Bremerton Police Department Detective Sgt. Kevin Crane and Andrew Oakley, BPD’s community resource officer and retired detective, met with the public at Kitsap Community Resources’ office on Park Avenue to present information on sex offenders and inform the community of the 20 Level 3 sex offenders who reside within the city limits.

“There’s over 20,000 (registered sex offenders) in the state,” Oakley said. “There’s 792 in the county, 49 of those are Level 3’s. We have 20 of the 49. We have a total of 211, that’s Level 1’s, 2’s and 3’s.”

Cities like Bremerton have larger concentrations of these sex offenders because cities have the services needed by recently released individuals, according to Crane.

“Stability is one reason we have a lot of them living in the city,” Crane said. “This is where the transit lines are. This is where DSHS is. This is where DOC is.

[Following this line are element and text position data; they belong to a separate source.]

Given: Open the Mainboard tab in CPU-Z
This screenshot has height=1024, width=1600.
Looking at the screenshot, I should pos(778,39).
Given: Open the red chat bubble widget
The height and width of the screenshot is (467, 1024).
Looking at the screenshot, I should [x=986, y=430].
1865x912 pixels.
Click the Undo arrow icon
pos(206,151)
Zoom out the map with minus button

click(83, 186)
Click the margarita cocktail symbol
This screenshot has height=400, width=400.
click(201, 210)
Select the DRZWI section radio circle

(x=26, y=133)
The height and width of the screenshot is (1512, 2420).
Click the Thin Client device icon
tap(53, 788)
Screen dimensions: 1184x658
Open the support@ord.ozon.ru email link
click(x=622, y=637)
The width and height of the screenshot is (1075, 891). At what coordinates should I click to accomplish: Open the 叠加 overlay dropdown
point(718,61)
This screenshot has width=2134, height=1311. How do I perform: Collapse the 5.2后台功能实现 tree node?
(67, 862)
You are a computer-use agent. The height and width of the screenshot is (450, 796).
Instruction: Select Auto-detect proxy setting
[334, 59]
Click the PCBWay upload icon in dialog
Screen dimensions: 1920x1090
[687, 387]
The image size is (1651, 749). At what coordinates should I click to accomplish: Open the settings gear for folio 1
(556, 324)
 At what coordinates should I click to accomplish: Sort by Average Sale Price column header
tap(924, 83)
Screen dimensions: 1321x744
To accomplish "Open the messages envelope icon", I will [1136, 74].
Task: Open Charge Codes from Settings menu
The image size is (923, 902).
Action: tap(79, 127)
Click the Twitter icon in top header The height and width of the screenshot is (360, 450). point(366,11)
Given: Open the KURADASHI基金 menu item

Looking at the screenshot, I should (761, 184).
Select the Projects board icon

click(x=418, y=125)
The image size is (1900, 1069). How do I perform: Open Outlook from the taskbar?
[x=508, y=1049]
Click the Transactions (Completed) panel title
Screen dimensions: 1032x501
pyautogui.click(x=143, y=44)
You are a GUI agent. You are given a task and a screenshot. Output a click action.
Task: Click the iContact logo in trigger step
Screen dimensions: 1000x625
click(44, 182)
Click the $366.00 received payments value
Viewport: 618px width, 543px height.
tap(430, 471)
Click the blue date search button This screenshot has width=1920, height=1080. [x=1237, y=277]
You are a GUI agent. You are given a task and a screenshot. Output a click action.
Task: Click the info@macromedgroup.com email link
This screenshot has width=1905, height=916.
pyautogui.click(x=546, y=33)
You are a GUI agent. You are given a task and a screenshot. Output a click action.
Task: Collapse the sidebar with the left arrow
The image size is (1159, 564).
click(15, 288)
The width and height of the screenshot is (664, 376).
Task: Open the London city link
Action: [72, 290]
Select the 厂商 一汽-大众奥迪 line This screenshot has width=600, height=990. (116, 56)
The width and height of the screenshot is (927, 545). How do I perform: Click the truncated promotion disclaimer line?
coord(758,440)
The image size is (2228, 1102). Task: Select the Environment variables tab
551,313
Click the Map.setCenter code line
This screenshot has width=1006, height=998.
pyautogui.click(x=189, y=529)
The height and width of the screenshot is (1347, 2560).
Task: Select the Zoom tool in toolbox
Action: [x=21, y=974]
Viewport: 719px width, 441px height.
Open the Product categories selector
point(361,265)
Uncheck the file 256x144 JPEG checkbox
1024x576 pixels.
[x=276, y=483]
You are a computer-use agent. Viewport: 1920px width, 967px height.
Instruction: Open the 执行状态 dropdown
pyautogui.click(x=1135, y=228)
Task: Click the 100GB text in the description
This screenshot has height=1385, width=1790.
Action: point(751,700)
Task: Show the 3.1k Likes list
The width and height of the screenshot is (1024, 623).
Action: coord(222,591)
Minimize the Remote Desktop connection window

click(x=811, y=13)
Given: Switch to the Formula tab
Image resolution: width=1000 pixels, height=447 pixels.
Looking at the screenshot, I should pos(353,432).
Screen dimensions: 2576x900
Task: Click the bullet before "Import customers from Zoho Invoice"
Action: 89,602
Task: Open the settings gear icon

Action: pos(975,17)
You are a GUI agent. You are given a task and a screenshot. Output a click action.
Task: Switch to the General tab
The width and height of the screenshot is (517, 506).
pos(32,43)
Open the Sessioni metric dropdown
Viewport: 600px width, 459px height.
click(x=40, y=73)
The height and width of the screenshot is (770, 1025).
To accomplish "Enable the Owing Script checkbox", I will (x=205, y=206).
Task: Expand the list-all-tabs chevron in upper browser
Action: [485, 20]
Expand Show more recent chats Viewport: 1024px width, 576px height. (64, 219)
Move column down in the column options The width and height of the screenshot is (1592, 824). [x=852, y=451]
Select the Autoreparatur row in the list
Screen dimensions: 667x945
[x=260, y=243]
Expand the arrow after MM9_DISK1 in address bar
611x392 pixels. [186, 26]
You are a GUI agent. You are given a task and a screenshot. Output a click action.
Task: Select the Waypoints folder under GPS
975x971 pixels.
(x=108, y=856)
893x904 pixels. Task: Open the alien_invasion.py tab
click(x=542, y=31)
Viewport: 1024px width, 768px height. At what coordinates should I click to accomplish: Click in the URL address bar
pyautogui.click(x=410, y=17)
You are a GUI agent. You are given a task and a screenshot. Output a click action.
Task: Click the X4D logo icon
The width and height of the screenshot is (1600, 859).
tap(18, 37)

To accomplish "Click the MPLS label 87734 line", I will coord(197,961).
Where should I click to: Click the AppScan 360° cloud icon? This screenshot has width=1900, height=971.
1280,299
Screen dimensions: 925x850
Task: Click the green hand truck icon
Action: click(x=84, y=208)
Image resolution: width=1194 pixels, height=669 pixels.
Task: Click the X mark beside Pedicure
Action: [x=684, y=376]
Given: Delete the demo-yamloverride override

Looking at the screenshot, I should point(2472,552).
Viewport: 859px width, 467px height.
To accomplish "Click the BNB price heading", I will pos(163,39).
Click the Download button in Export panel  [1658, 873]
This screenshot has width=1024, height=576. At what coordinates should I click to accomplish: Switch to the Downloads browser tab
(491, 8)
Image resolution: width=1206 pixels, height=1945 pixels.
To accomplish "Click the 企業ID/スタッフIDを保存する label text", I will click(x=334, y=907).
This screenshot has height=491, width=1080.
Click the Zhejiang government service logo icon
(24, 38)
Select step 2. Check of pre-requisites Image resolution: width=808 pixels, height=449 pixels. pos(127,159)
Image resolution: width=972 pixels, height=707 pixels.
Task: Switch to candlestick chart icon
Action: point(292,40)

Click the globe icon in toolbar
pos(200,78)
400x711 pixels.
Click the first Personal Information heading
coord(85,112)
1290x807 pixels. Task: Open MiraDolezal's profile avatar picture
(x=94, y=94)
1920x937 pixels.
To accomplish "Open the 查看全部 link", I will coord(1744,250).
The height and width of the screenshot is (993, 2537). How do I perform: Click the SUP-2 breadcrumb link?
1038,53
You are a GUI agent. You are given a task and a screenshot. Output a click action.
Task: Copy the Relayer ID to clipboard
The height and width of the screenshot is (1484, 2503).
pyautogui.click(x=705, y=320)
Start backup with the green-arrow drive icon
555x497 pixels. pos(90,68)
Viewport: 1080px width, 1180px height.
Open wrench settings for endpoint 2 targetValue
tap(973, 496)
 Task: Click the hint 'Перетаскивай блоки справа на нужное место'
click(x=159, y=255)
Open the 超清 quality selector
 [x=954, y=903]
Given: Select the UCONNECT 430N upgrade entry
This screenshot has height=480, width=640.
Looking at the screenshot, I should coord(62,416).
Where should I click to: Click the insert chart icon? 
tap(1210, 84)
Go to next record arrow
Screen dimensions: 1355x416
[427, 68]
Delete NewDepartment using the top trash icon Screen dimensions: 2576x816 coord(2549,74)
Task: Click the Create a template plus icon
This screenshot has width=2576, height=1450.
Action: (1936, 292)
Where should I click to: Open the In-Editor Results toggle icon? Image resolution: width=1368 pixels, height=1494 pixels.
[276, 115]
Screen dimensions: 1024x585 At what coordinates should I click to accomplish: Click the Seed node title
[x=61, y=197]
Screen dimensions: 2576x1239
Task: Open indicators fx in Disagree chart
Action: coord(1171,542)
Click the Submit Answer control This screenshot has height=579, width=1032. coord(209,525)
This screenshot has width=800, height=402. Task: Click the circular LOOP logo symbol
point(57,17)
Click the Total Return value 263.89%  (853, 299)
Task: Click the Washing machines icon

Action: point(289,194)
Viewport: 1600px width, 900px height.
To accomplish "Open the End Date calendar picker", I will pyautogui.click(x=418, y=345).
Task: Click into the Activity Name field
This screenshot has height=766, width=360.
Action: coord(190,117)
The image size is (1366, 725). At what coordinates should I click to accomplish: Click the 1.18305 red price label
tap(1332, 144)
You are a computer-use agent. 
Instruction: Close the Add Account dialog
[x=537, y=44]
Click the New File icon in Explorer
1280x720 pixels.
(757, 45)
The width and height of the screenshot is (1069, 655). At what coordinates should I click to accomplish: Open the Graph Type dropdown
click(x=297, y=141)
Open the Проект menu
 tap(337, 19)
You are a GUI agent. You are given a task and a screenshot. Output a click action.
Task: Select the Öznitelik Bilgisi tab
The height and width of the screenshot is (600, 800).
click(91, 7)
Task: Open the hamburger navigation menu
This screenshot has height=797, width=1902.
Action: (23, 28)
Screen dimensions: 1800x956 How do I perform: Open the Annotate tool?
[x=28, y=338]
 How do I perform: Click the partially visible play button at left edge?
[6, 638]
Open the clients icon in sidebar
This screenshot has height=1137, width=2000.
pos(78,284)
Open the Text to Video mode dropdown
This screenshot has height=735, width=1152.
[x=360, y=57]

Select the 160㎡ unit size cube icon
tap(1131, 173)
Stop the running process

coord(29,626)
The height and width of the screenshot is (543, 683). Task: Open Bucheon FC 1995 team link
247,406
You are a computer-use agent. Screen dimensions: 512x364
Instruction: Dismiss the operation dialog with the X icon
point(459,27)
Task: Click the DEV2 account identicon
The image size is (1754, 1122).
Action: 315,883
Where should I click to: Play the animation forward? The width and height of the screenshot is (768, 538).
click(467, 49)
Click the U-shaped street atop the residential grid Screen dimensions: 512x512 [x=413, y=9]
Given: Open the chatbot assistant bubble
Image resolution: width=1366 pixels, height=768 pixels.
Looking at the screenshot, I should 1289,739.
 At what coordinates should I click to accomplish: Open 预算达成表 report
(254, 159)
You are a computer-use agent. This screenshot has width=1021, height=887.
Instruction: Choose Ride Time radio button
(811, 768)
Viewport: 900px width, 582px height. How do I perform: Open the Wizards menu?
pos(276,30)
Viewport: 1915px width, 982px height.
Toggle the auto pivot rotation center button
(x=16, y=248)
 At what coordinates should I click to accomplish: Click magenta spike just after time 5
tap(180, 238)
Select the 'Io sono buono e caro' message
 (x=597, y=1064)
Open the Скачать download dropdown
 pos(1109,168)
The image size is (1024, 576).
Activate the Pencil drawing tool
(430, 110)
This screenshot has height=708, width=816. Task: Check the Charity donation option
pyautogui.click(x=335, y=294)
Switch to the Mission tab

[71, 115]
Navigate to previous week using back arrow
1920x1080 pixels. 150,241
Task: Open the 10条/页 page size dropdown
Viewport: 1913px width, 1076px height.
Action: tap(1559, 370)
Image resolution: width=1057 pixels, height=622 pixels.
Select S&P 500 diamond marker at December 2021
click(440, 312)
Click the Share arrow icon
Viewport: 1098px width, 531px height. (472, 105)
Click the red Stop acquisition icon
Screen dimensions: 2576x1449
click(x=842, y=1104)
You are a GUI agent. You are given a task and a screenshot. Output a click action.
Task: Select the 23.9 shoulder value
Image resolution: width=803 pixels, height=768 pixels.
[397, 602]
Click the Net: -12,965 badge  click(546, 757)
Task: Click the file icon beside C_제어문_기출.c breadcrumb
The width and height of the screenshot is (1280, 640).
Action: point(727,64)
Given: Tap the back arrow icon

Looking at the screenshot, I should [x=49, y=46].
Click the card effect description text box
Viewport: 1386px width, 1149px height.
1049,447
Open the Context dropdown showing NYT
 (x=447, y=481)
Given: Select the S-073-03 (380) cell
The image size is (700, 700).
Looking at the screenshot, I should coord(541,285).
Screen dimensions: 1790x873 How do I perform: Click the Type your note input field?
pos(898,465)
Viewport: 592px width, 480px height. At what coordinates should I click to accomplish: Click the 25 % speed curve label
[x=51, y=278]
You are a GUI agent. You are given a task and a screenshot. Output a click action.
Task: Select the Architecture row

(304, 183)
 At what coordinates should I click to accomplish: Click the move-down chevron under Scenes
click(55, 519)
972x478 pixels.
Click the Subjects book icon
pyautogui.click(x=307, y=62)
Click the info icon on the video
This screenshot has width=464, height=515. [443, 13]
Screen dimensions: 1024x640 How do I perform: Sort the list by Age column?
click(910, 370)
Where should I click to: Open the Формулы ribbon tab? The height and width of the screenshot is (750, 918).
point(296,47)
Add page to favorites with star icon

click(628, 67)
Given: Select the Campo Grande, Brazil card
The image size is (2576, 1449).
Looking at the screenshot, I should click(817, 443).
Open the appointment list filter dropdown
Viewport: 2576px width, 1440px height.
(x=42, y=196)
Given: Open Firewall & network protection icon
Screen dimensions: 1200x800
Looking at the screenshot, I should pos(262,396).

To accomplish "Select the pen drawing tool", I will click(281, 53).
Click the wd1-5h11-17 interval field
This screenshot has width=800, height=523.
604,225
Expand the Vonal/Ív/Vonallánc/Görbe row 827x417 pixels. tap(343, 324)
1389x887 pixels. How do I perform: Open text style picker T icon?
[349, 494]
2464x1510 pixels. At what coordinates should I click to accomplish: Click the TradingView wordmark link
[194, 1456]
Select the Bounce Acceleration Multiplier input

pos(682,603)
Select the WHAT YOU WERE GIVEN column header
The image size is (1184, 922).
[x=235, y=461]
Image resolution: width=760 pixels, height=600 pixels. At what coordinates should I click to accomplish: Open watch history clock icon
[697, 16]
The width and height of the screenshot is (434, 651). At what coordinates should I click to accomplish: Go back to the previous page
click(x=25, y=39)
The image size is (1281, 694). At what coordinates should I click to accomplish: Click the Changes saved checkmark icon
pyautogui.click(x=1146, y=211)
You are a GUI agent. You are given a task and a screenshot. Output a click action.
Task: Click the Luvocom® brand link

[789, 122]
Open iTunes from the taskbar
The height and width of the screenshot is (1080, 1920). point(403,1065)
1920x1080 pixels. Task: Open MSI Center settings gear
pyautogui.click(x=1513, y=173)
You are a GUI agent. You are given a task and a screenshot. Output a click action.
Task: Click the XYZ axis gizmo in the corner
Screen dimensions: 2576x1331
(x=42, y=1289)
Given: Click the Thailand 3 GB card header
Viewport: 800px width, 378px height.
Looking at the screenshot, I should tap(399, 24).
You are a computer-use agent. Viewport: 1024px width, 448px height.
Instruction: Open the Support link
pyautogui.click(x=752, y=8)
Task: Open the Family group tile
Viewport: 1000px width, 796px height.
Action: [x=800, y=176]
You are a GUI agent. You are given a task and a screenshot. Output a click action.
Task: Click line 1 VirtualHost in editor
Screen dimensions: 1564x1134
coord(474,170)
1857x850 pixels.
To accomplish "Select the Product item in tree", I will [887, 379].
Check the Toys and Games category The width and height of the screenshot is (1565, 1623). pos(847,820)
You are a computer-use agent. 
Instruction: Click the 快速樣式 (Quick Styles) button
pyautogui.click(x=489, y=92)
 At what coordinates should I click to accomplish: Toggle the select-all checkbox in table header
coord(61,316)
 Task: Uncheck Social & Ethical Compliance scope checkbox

This is where all the services are so it’s much easier for these offenders to live in the city.”

Eldon Veil, secretary for Washington Department of Corrections, said there are only 15 landlords in Kitsap County who will rent to sex offenders, and the law dictates their return to Kitsap.

“By law, they are supposed to return to the county in which they were picked up,” he said. “So these people are not moving to Kitsap County, they are coming back to Kitsap County.”

Former City Council member David Farr said he was afraid his community was becoming “a sex offender neighborhood” and he urged the crowd to contact elected officials to voice their concerns.

Robbyn Myers, one of the 15 landlords who offer housing to offenders in the county, said the offenders have paid their debt to society and are just looking to get their lives back on track.

“These people want a second chance,” she said. “They’re trying to make things right.”

But citizens like new resident Jan Clayton-Bryant, said they are still worried about the neighborhood’s school-age children catching the bus.

The Kitsap County Sheriff’s Office has launched a new Internet-based software program to enhance the monitoring of sex offenders throughout the county and Oakley encourages concerned citizens to use the service at www.kitsapgov.com/sheriff/.